WhatsApp, da quasi 5 anni nella disponibilità di Facebook, al quale è sempre più integrato con scambi di dati e di funzionalità, ha appena perso un nuovo dirigente storico: in attesa di conoscerne il successore, i tecnici della piattaforma si preparano ad introdurvi una nuova funzionalità, riguardante gli amati/odiati messaggi vocali.

Nel 2014, Facebook acquistò WhatsApp per la bella cifra di 19 milioni di dollari: l’app, per molto tempo, rimase del tutto indipendente, tanto che, ai suoi vertici, come niente fosse stato, erano ancora presenti i co-fondatori Acton e Koum (CEO): poi, piano piano, incominciarono le defezioni.

Poco più di un anno fa, nel Settembre 2017, a salutare Zuckerberg fu Brian Acton che, in seguito all’affaire Cambridge Analytica, invitò tutti a cancellarsi da Facebook (con tanto di campagna virale #DeleteFacebook): poi, tra Aprile e Maggio del 2018, fu la volta del boss e deus ex machina dell’app, Jan Koum, probabilmente sempre per dissensi sul modo in cui erano mercificati i dati e la privacy degli utenti.

Ora, però, WhatsApp si prepara a dire addio a un altro suo dirigente storico: l’attuale amministratore delegato e chief business operator, Neeraj Arora, ha ufficialmente fatto sapere la sua decisione di lasciare l’app con la motivazione formale del voler trascorrere più tempo con la famiglia, e ricaricare le energie. A quanto pare, però, dietro la decisione in questione vi sarebbero divergenze sull’introduzione degli annunci pubblicitari, prevista a inizio nuovo anno negli Status, e nella gestione degli utenti e della loro privacy. 

Passando alle novità di carattere software, WhatsApp si avvia ad uniformare maggiormente la sua versione Android con quella iOS che, già dalla release stabile 2.18.100, ha introdotto i “messaggi vocali consecutivi“, permettendo di riprodurre automaticamente, e in successione, i vari messaggi audio presenti nella medesima conversazione, senza doverli avviare manualmente uno a uno. 

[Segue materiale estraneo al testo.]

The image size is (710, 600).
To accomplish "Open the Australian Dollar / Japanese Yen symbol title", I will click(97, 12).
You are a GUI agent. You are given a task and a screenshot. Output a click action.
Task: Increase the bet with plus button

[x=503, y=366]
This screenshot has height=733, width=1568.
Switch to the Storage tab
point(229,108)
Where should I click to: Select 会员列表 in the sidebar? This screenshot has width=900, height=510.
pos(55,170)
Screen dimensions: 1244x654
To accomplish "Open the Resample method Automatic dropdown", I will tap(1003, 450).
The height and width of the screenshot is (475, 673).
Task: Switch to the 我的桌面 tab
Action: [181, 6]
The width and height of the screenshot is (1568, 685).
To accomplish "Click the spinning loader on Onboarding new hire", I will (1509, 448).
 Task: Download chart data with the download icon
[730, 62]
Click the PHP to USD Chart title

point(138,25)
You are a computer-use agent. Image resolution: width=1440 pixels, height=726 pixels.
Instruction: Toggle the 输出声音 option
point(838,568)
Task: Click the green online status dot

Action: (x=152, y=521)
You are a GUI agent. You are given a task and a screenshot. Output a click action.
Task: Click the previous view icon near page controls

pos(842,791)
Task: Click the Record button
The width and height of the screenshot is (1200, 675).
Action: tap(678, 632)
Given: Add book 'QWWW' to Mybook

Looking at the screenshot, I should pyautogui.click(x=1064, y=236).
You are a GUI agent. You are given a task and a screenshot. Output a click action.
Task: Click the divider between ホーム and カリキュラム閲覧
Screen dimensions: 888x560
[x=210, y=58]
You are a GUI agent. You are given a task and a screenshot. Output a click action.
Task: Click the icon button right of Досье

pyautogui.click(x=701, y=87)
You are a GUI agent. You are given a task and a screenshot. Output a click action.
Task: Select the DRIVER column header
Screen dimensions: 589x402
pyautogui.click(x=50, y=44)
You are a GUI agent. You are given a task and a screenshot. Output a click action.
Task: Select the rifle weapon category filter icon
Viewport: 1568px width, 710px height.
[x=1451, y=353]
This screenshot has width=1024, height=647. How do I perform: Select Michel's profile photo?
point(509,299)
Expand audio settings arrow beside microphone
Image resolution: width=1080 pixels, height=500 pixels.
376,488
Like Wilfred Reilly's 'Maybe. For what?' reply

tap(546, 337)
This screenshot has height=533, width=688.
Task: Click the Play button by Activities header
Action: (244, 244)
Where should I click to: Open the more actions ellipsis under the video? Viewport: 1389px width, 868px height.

Ebbene, tale feature è appena stata avvistata – come codice non ancora attivato da server remoto – nella beta 2.18.362 di WhatsApp per Android: secondo quanto ricavato dai leaker di WABetaInfo, alla fine di ogni messaggio vocale vi sarà un suono per capire a che punto ci si trovi del flusso di note sonore. Un dato suono avvertirà che vi siano ancora dei messaggi in coda, mentre un altro suono confermerà l’avvenuta riproduzione di tutti i messaggi vocali.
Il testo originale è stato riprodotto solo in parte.